*** Data for processing Section Begins ***

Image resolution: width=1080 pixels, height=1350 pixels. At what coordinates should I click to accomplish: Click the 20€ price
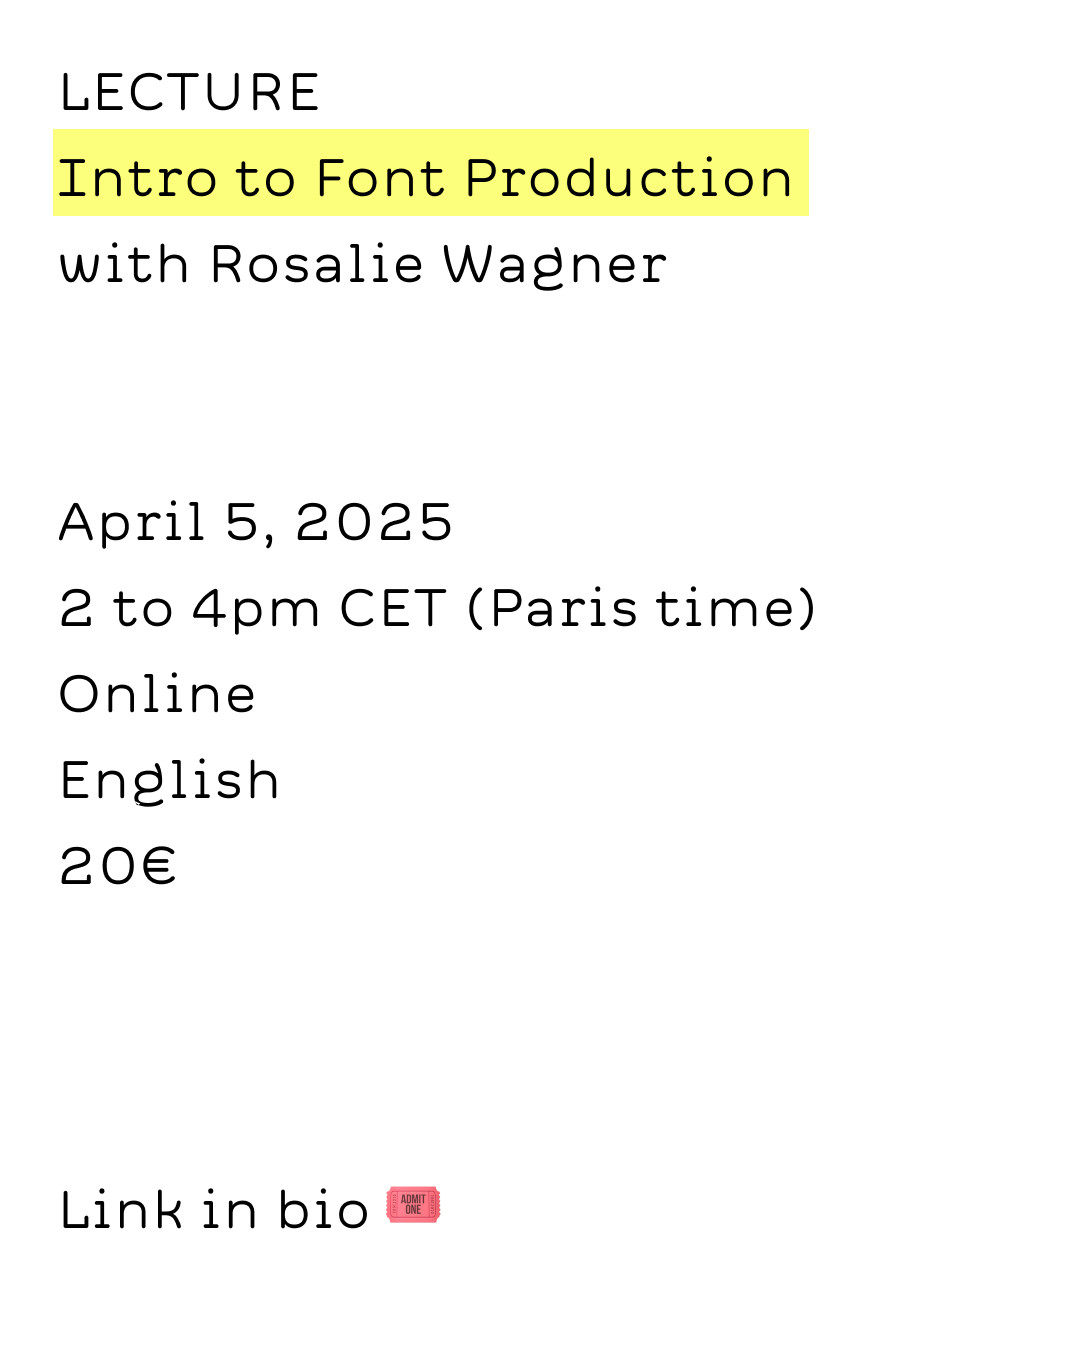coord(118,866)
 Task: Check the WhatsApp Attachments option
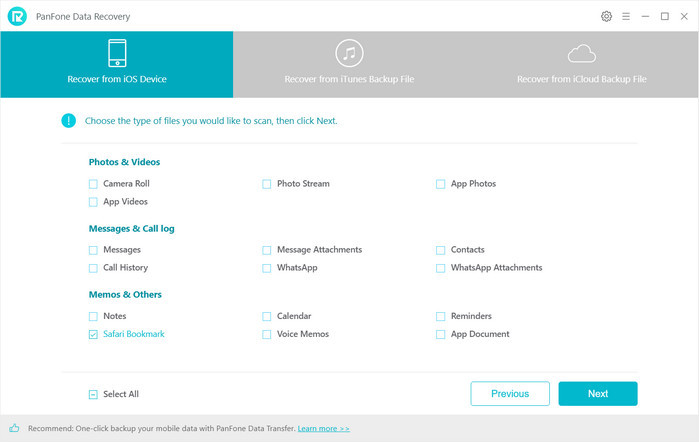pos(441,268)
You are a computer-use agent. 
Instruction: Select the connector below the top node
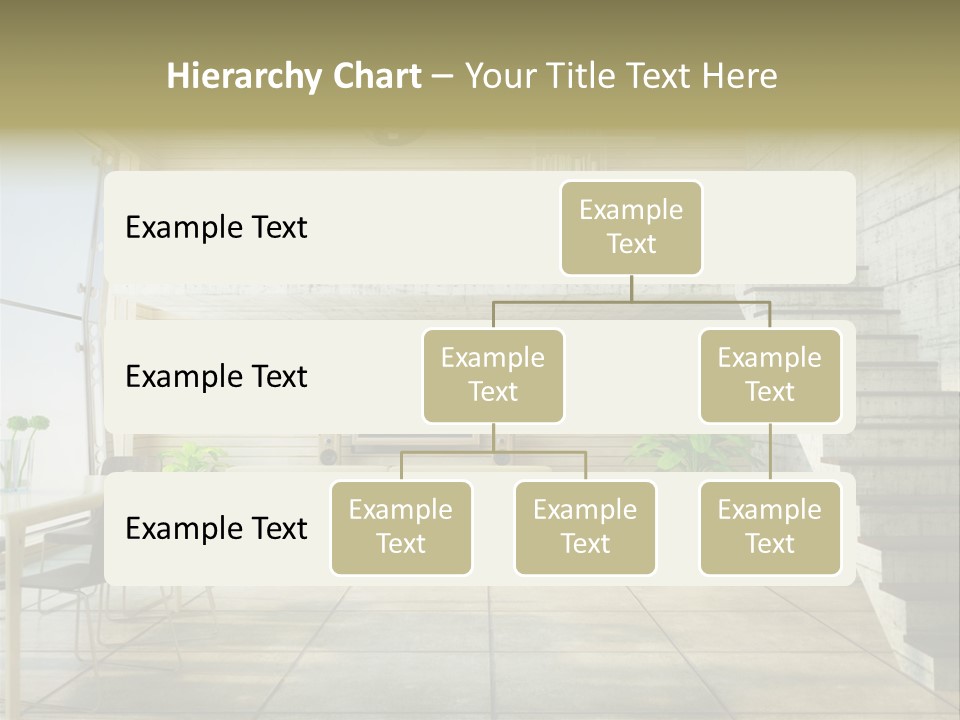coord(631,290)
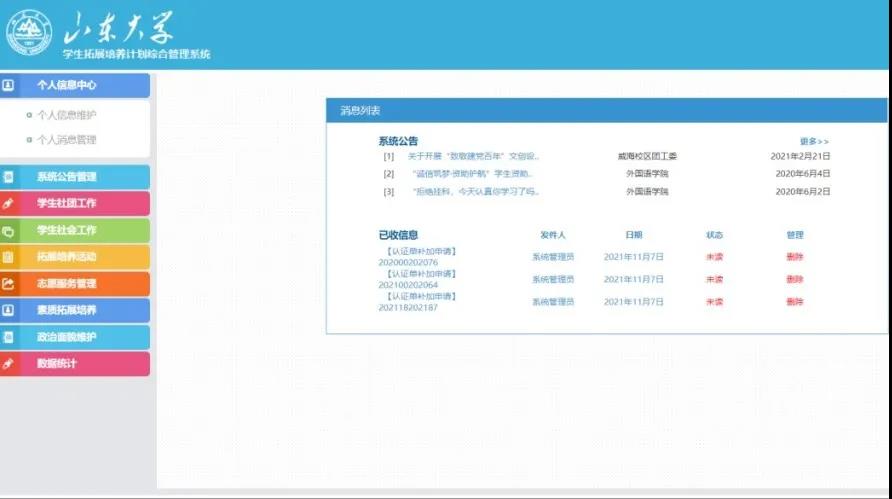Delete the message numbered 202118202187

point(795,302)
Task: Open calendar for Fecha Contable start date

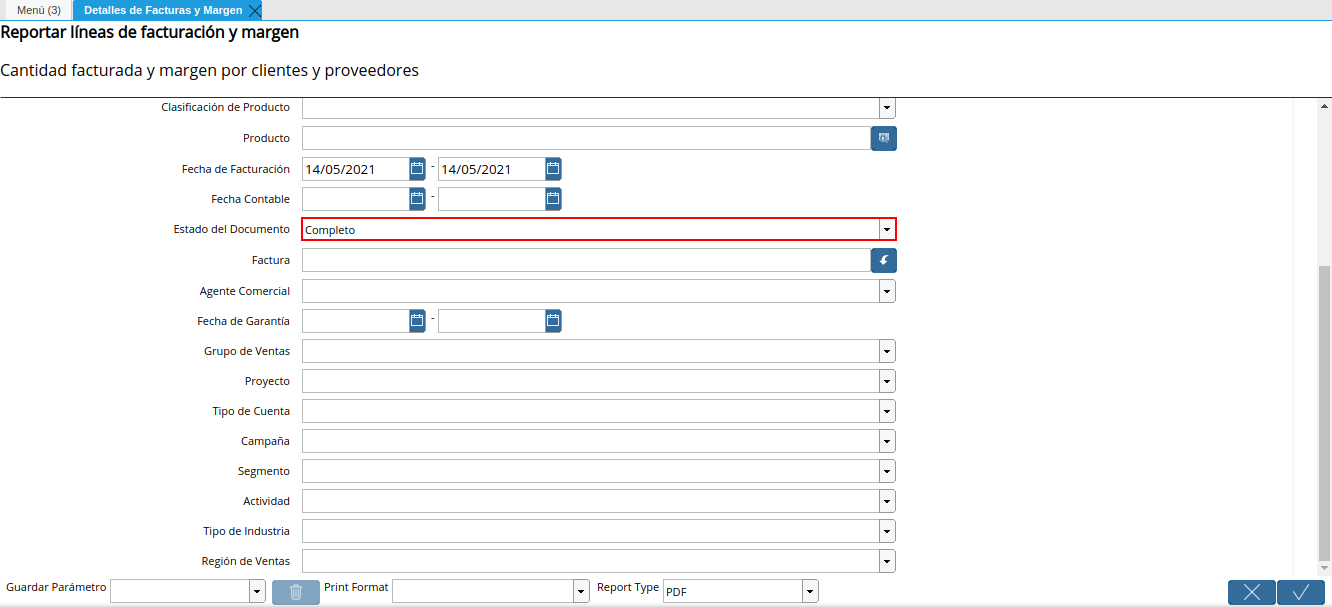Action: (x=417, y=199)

*** Data for processing Section Ends ***

__Required work__:
Print each entry above exactly. The pictures should not be printed.

__Exercise result__:
Image resolution: width=1080 pixels, height=1350 pixels. At what coordinates should I click to accomplish: Click the 20€ price
coord(118,866)
 Task: Check the WhatsApp Attachments option
pos(441,268)
You are a computer-use agent. 
Instruction: Select the connector below the top node
coord(631,290)
Delete the message numbered 202118202187

point(795,302)
Task: Open calendar for Fecha Contable start date

Action: (x=417, y=199)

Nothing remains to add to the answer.